- _TASK DETAILS_: Arrange every line of the records below as a numbered list, leaving out the blank lines. Do not include the pictures.

- _ENTRIES PROVIDED_:
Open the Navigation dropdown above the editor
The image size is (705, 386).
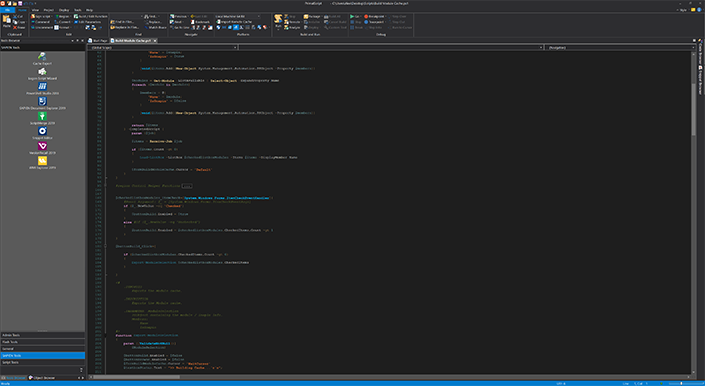click(620, 47)
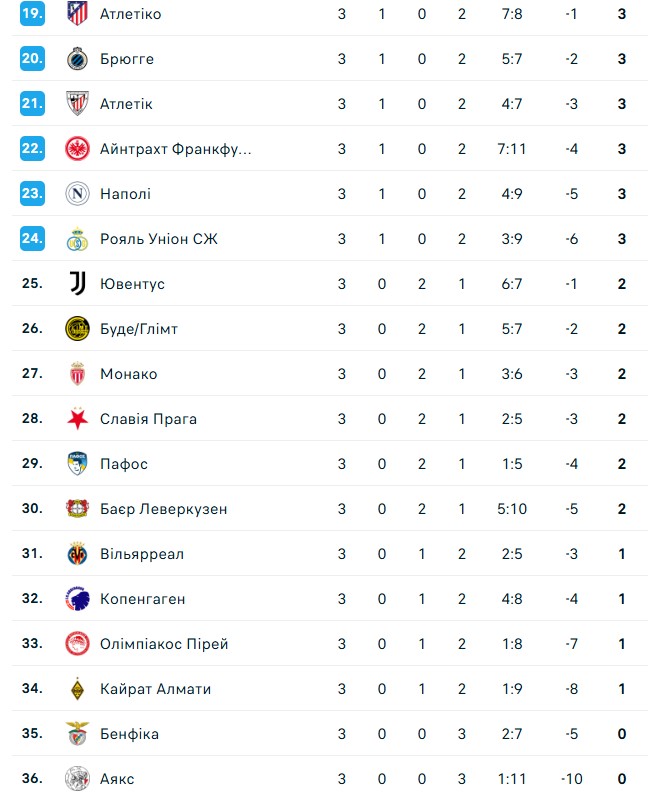648x799 pixels.
Task: Click the Ajax club logo
Action: point(77,779)
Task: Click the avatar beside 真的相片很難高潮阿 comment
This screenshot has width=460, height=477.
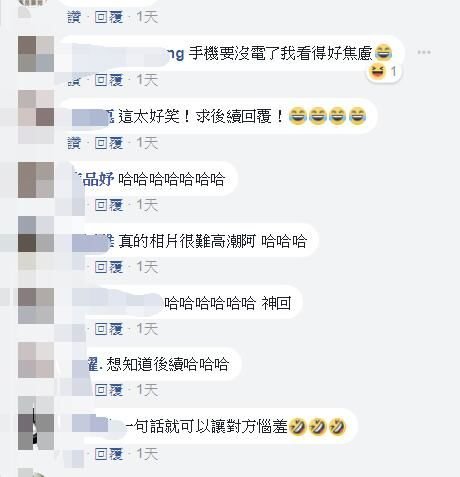Action: pos(36,234)

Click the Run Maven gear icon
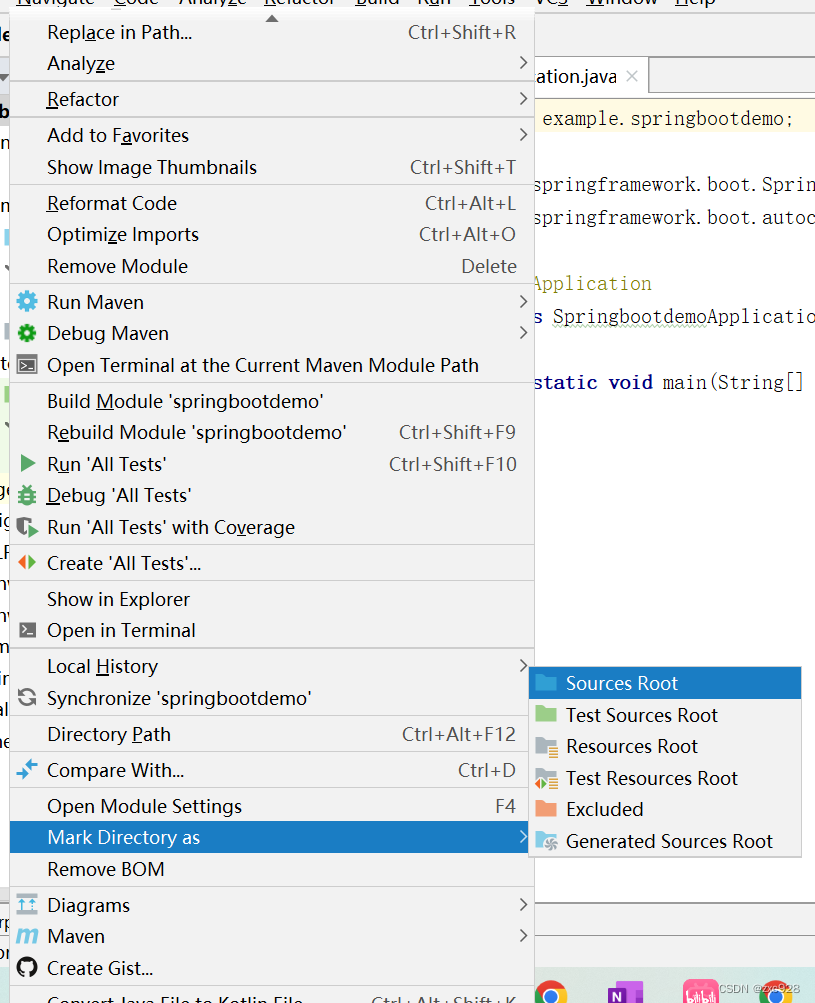27,302
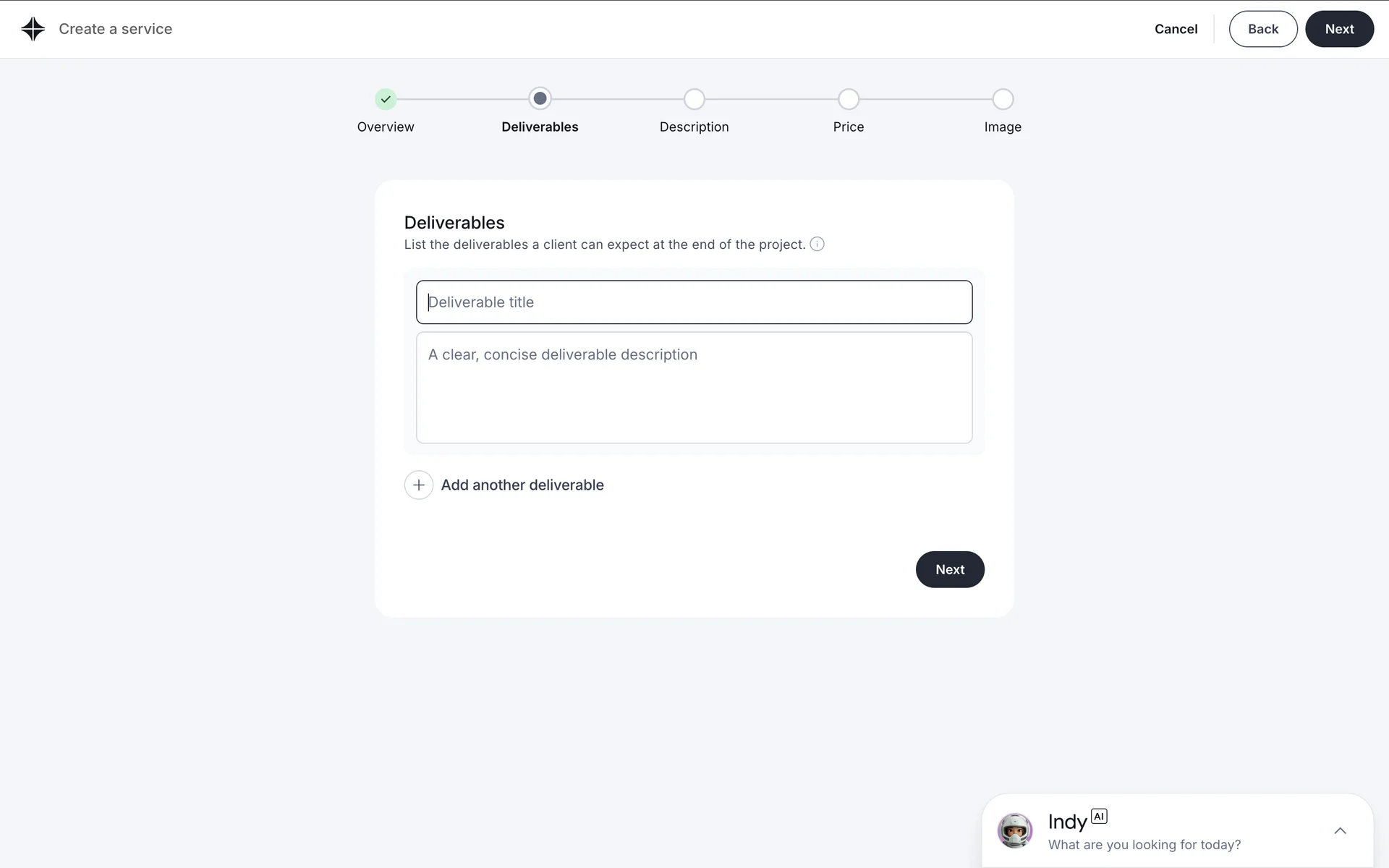Expand the Indy chat panel chevron

tap(1340, 830)
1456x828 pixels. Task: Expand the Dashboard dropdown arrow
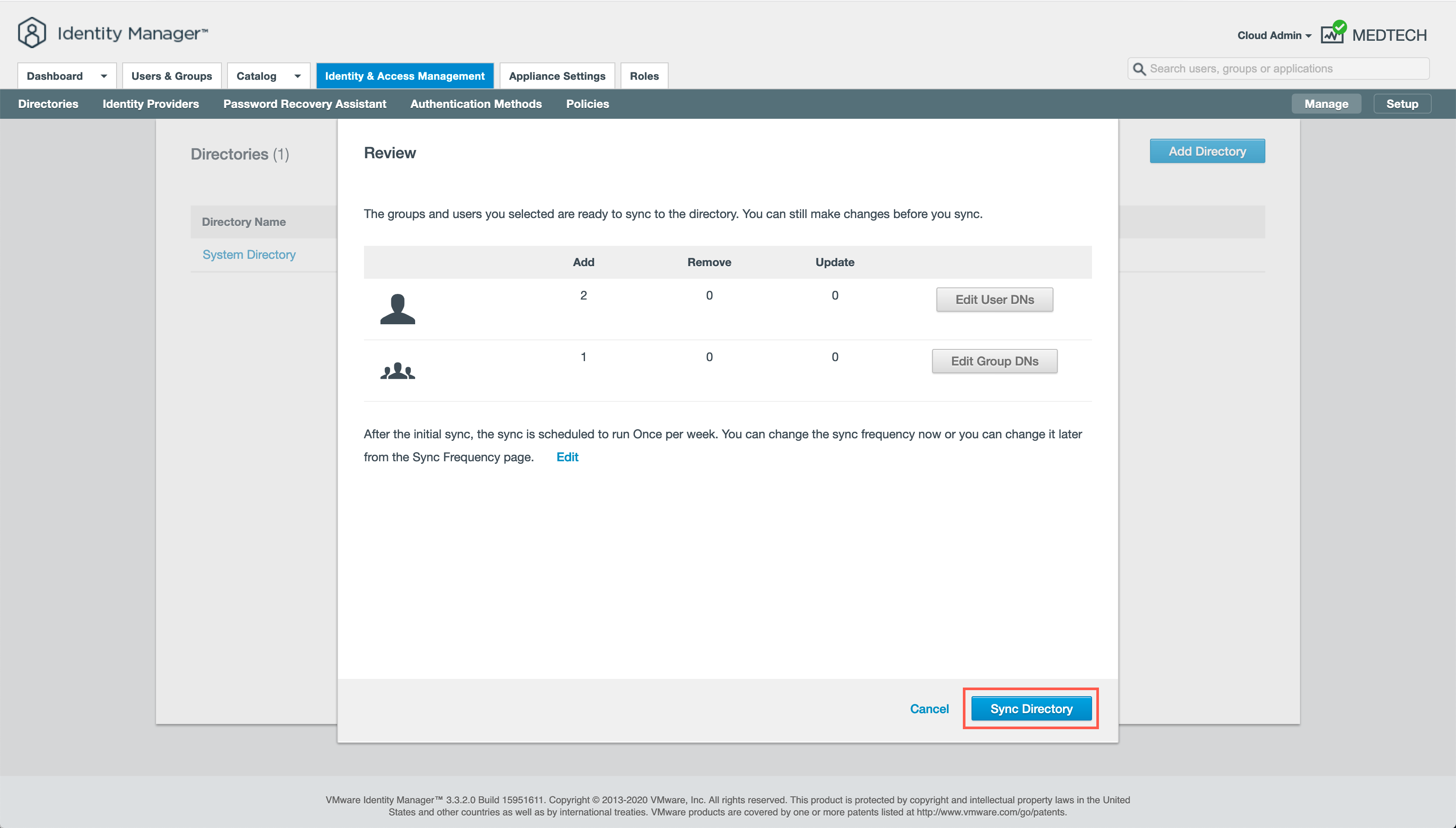tap(104, 76)
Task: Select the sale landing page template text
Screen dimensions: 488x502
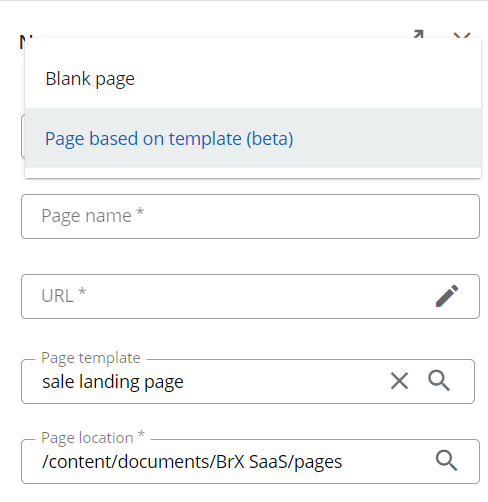Action: tap(113, 382)
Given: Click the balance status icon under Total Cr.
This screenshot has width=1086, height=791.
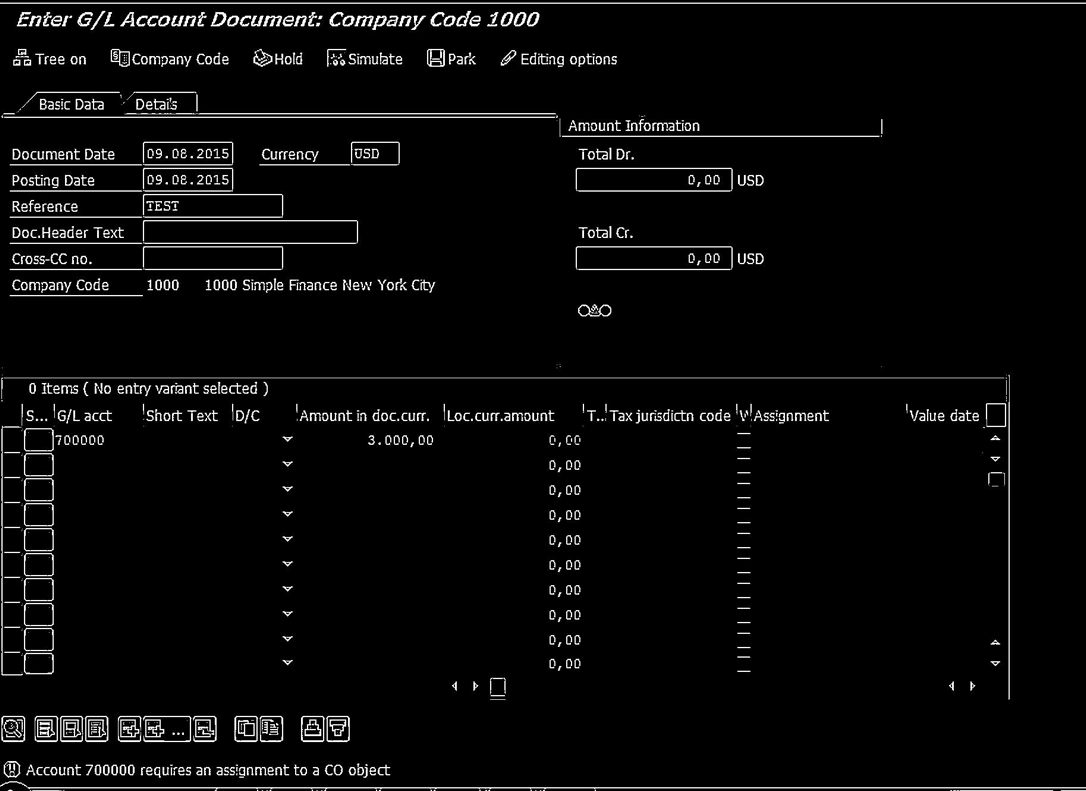Looking at the screenshot, I should coord(594,310).
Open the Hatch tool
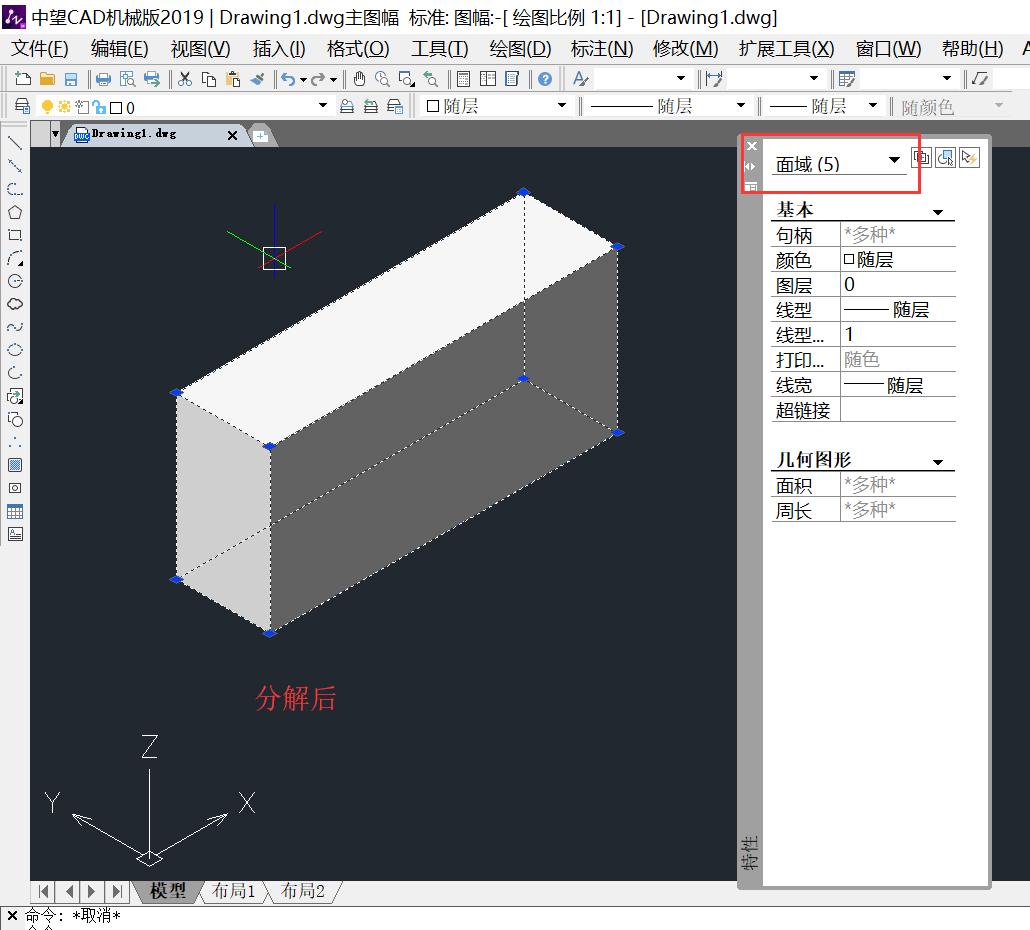 click(14, 464)
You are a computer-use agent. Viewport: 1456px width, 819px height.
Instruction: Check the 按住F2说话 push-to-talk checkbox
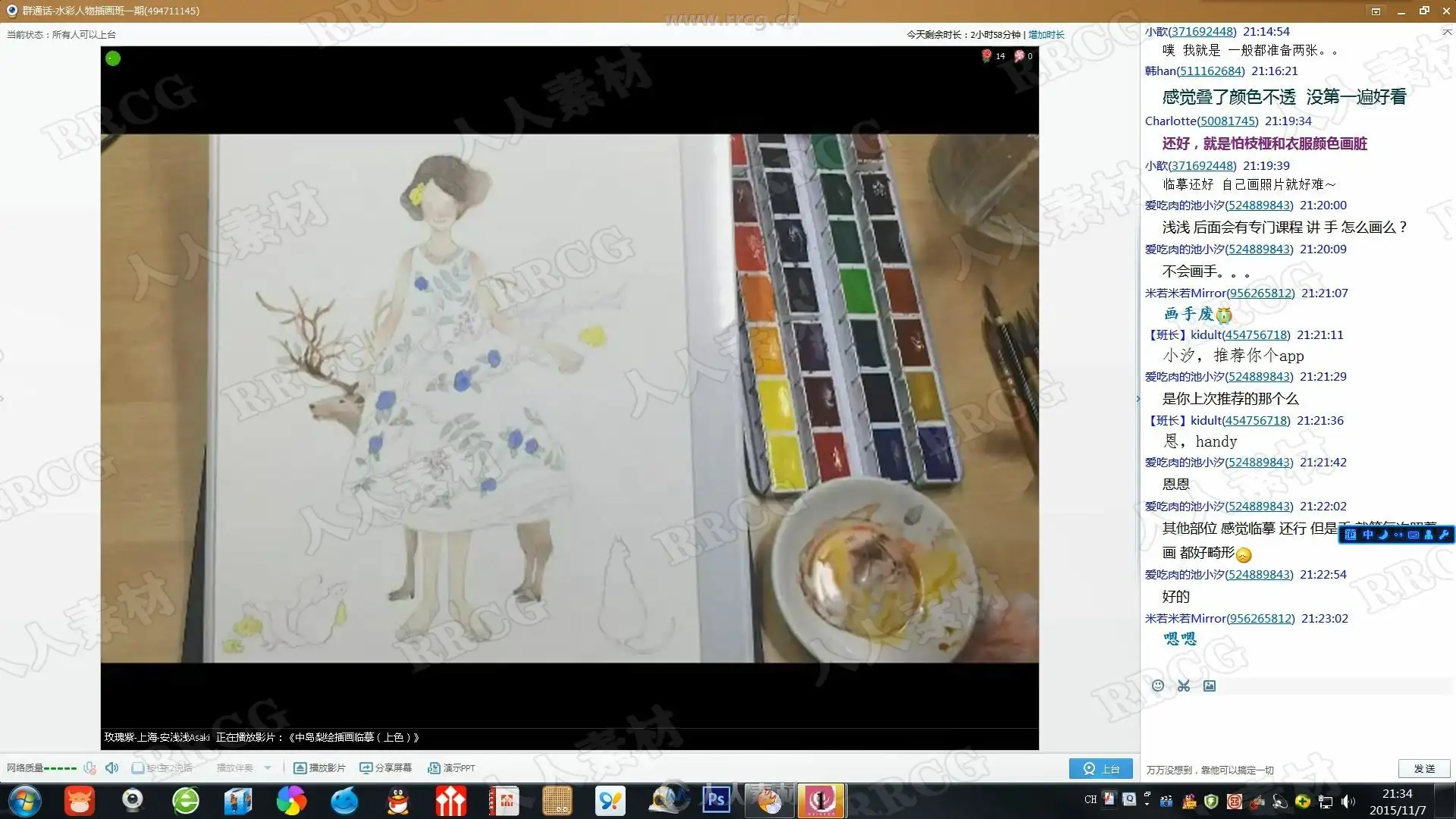tap(138, 767)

- _RESULT OF THE EXERCISE_:
1. Open the Navigation dropdown above the editor
2. The image size is (705, 386).
3. click(620, 47)
4. 648x799 pixels.
5. Task: Click the Ajax club logo
6. Action: point(77,779)
7. Task: Click the avatar beside 真的相片很難高潮阿 comment
8. This screenshot has width=460, height=477.
9. Action: pos(36,234)
10. Click the Run Maven gear icon
11. 27,302
12. Expand the Indy chat panel chevron
13. tap(1340, 830)
14. 1456x828 pixels. Task: Expand the Dashboard dropdown arrow
15. tap(104, 76)
16. Task: Select the sale landing page template text
17. Screen dimensions: 488x502
18. Action: tap(113, 382)
19. Given: Click the balance status icon under Total Cr.
20. This screenshot has width=1086, height=791.
21. Looking at the screenshot, I should coord(594,310).
22. Open the Hatch tool
23.  click(14, 464)
24. You are a computer-use agent. Viewport: 1456px width, 819px height.
25. Instruction: Check the 按住F2说话 push-to-talk checkbox
26. tap(138, 767)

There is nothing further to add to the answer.